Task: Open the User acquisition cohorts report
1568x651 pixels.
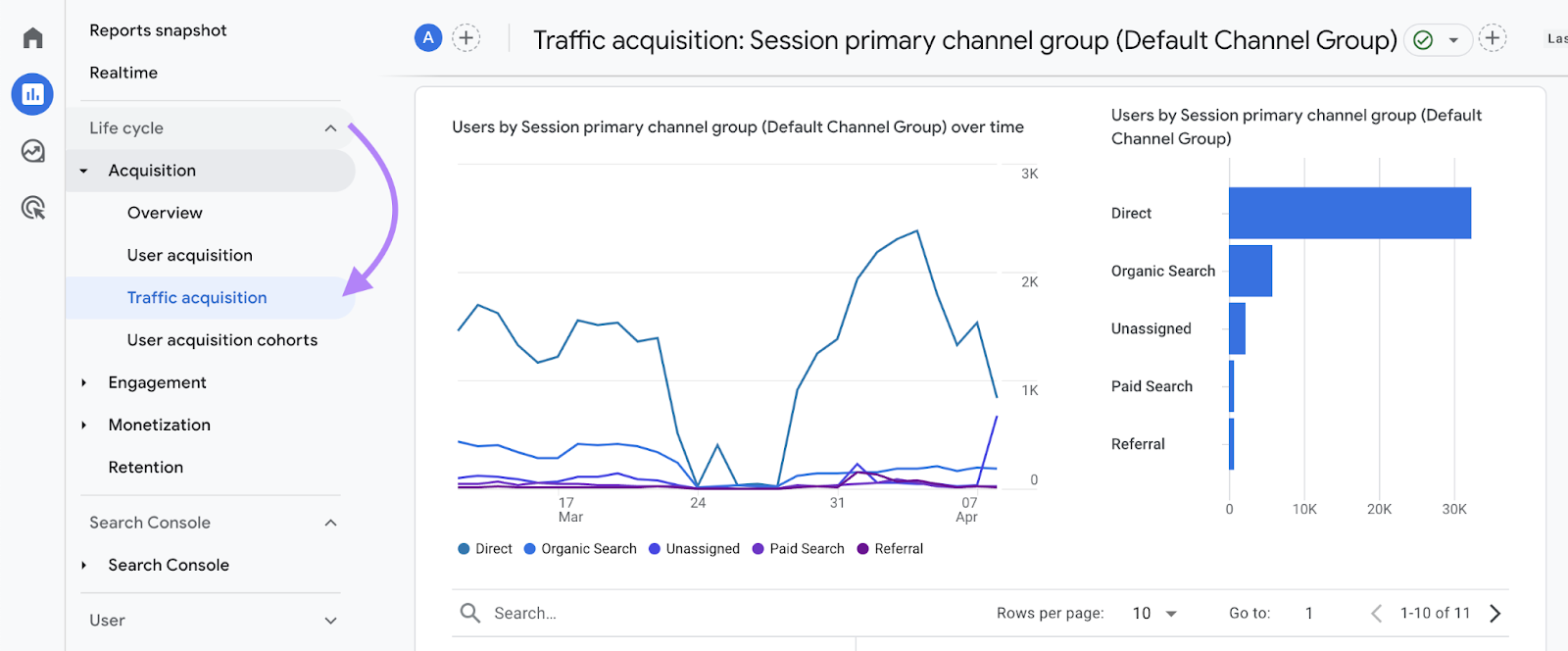Action: pyautogui.click(x=221, y=339)
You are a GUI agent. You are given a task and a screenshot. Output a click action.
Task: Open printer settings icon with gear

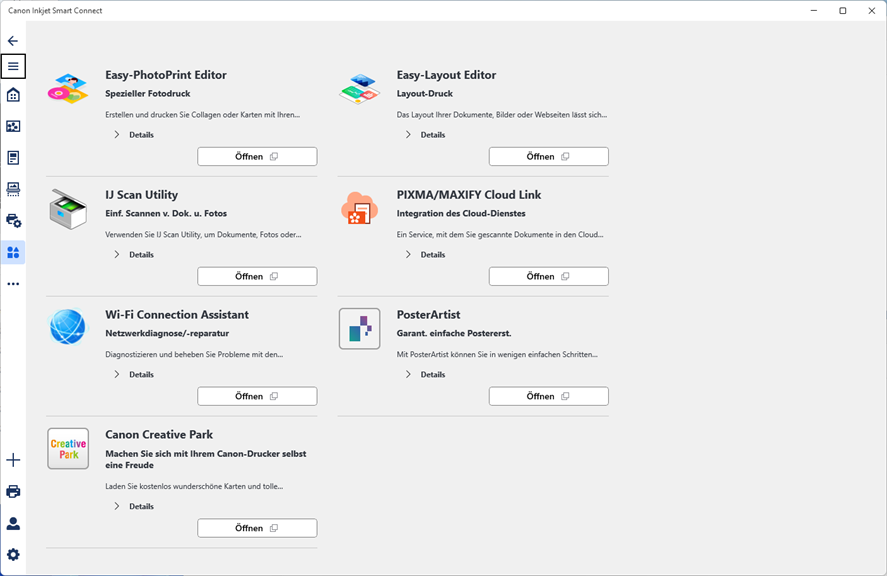[x=13, y=221]
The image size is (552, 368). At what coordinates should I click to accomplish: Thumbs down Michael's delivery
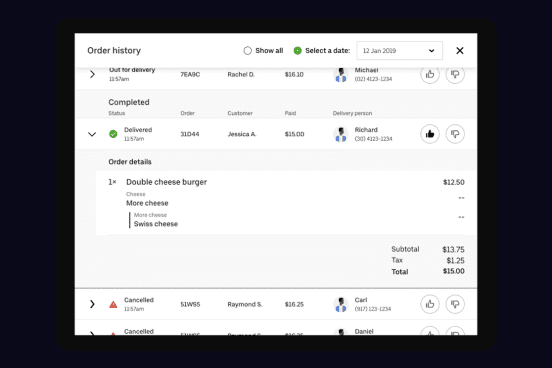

────────────────────

## BRIEF
Copy, exactly and exclusively, the lines beginning with the one that contains "Task: Open printer settings icon with gear" and ending with the last line of the listing; pictures are to be omitted.

## TASK RESPONSE
Task: Open printer settings icon with gear

[x=13, y=221]
The image size is (552, 368). At what coordinates should I click to accomplish: Thumbs down Michael's delivery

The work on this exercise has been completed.